Regenerative remodeling of the pelvic floor after labor and delivery restores pelvic organ positioning. In some individuals, accumulated tissue damage leads to failure of support structures, including the uterosacral ligament (USL) resulting in the descent of pelvic organs into the vaginal canal referred to as pelvic organ prolapse (POP).

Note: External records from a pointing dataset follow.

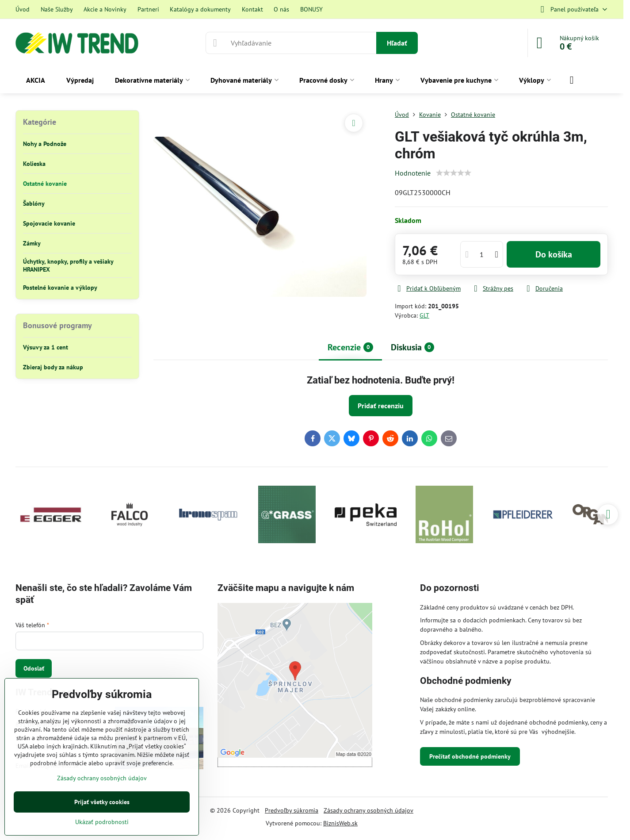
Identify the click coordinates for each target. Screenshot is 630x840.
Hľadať (397, 43)
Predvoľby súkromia (291, 810)
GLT (424, 315)
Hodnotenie (412, 173)
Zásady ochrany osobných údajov (368, 810)
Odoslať (34, 668)
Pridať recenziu (381, 406)
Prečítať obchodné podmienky (470, 756)
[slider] (454, 173)
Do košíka (554, 254)
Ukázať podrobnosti (102, 822)
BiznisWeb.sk (340, 823)
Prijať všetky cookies (102, 802)
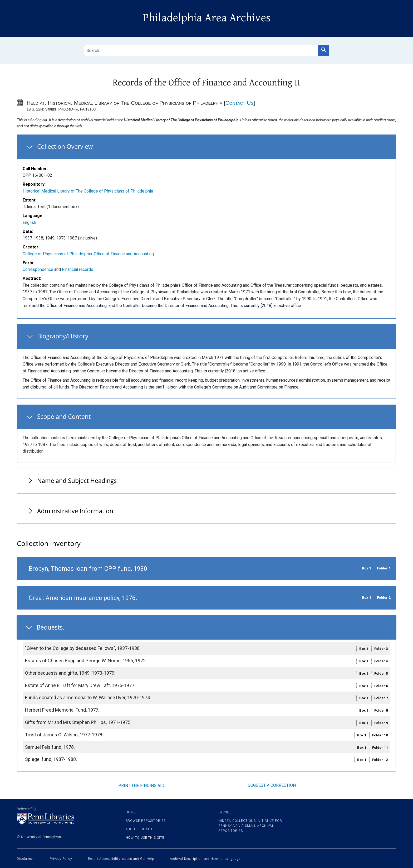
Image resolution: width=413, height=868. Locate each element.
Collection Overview (65, 146)
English (29, 222)
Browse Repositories (145, 820)
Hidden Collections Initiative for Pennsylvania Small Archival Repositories (250, 826)
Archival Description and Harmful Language (205, 859)
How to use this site (145, 838)
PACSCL (225, 812)
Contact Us (239, 103)
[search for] (201, 51)
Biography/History (63, 336)
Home (131, 812)
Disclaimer (25, 859)
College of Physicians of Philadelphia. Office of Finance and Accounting (88, 254)
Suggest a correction (272, 785)
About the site (139, 829)
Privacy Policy (61, 859)
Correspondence (38, 269)
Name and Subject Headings (77, 480)
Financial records (77, 269)
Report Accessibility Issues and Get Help (121, 859)
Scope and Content (64, 416)
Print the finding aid (141, 785)
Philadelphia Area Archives (207, 18)
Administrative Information (75, 511)
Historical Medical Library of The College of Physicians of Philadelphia (88, 191)
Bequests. (50, 627)
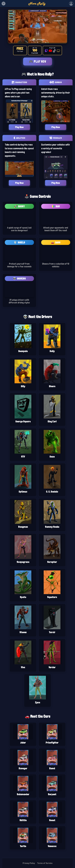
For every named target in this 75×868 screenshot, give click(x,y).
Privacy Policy (29, 863)
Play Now (19, 127)
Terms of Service (45, 863)
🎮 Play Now (38, 61)
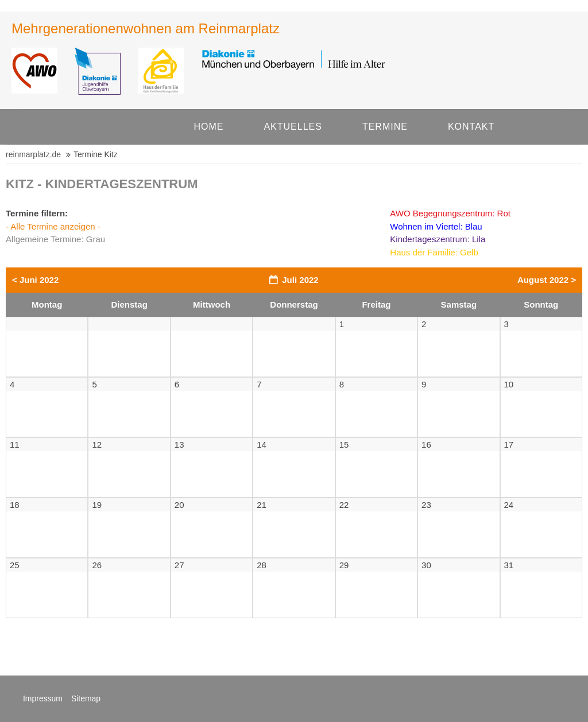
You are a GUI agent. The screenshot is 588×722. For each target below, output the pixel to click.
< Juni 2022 (35, 280)
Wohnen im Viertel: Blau (436, 226)
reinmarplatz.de (33, 154)
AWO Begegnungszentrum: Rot (450, 213)
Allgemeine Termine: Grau (55, 239)
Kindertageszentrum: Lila (438, 239)
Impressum (42, 698)
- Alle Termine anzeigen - (53, 226)
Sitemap (86, 698)
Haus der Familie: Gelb (434, 252)
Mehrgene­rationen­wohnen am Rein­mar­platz (145, 28)
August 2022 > (547, 280)
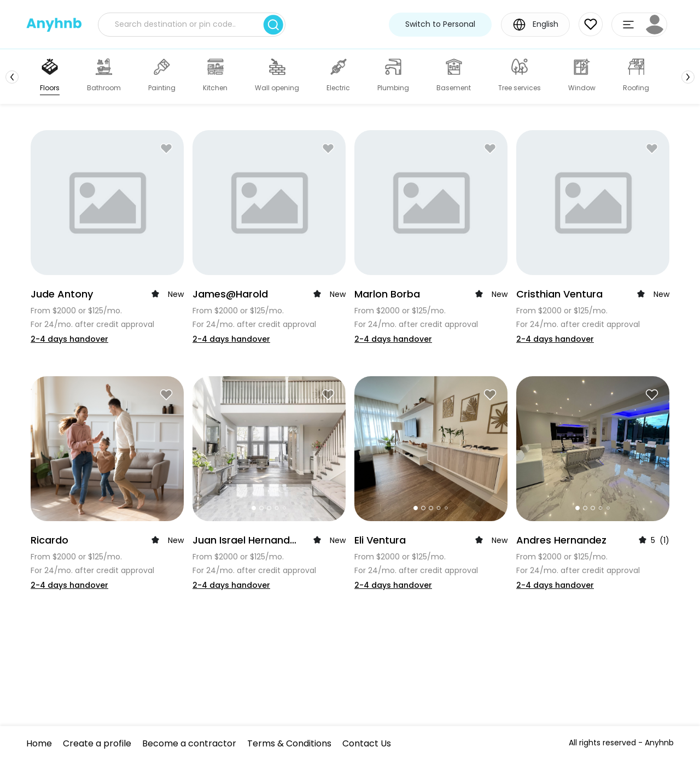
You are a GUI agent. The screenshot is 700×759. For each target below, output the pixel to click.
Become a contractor (189, 743)
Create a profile (97, 743)
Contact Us (366, 743)
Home (39, 743)
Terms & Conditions (289, 743)
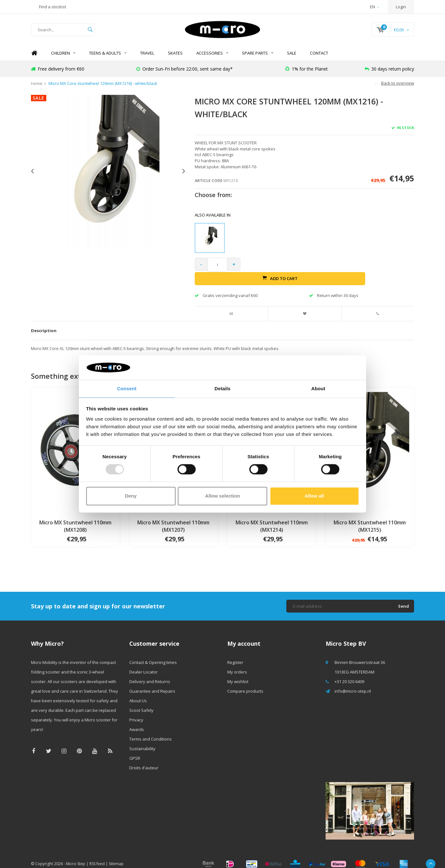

We hypothesized that consistent USL connective tissue changes occur as POP develops.

Methods

USL biopsies from patients undergoing surgery for POP, or for benign gynecologic conditions without prolapse, were categorized anatomically (POP-Q) and histopathologically (POP-HQ) into inflammatory (POP-I), adipose (POP-A), or neointimal hyperplasia (POP-V) phenotypes. Histochemical and immunohistochemical methods identified and highlighted elastin and collagen fibers, and myofibroblasts.

Results

Control USLs possessed increased elastin as vaginal parity increased (p < 0.05) indicating an attempt at repair, but not with increasing age or BMI. POP-HQ subgroup USLs failed to show this increase. Progressively, Control and POP-V USLs whose uterus-vaginal complexes descended further into the vaginal canal, contained less elastin. Control and POP-A USLs possessed less elastin than POP-I and POP-V (p < 0.05) but trended towards having more collagen. POP-V USLs contained increased numbers of myofibroblasts and more arterial tunica intima elastin (p < 0.05). Increased numbers of myofibroblasts were also noted within POP-A smooth muscle fascicles.

Conclusions

Collectively, these findings reveal an inherent reparative capacity in non-prolapsed uterosacral ligaments that appears dysregulated in different histopathological prolapse subtypes, suggesting divergent underlying pathways that we hypothesize may inform future personalized therapeutic strategies.